VLM Query

Uses Vision Language Models to answer questions about images by analyzing visual content and understanding natural language queries.

Quick Start

To get started:

  • Choose a model from the Model to use dropdown
  • Send image path via msg.payload.image_path
  • Send prompt via msg.payload.prompt
  • Receive answer in msg.payload

Configuration

VLM Query configuration showing model and query options

Model to use (required)

Select a vision language model from the dropdown menu.

Common Input Format (All Algorithms)

msg.payload.image_path (string)

Relative path of the image file on shared storage.

Example: "images/document.jpg"

msg.payload.prompt (string)

Question or prompt about the image.

Example: "What objects are visible in this image?"

Common Output Format (All Algorithms)

msg.payload (object)

msg.payload contains an output field with the answer to the query.

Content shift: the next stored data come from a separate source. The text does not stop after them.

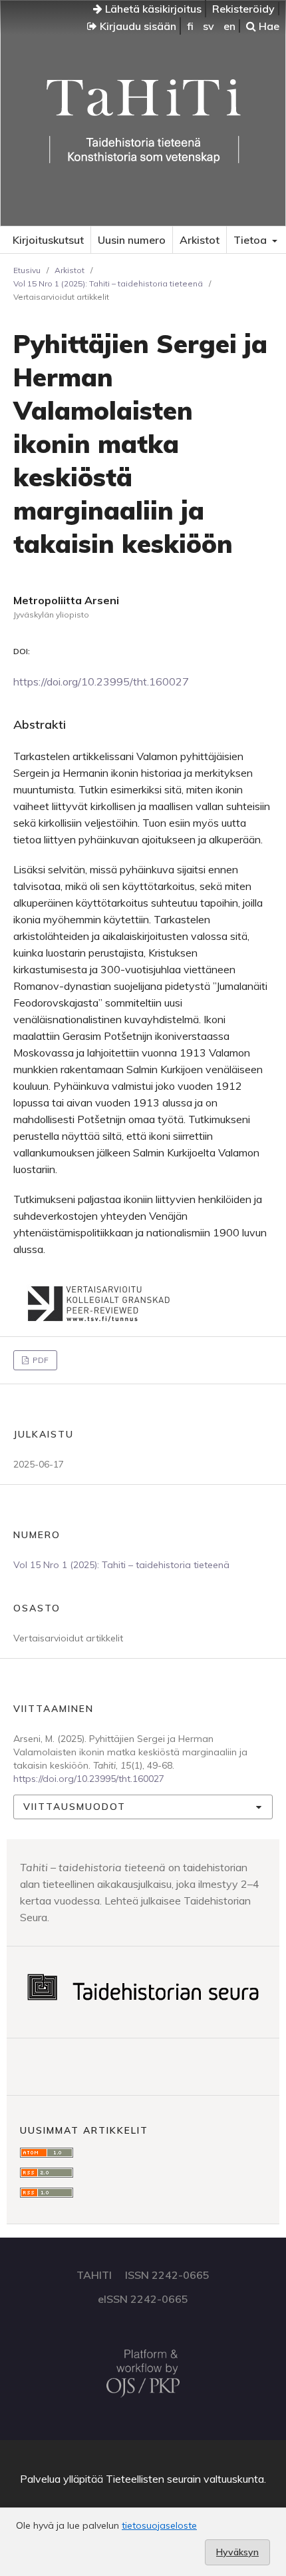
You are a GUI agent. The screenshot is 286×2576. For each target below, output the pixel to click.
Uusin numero (132, 239)
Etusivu (27, 270)
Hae (267, 26)
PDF (40, 1360)
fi (190, 26)
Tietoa (251, 239)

Example: {"output": "The image contains a car, a tree, and a building."}

Example

Input (msg.payload)

{
  "image_path": "images/document.jpg",
  "prompt": "What objects are visible in this image?"
}

Output (msg.payload)

{
  "output": "The image contains a car, a tree, and a building."
}

Errors

When the block fails, it raises an error. Use a Catch block in your flow to handle failures and inspect the error payload.

Common mistakes

  • Missing image path: msg.payload.image_path is required and must point to a file on shared storage.
  • Empty prompt: msg.payload.prompt must be a non-empty string.

Best Practices

  • Use clear, specific questions for better answers
  • Ensure images are well-lit and clear
  • Test different models to find the best fit
  • Validate answers in production applications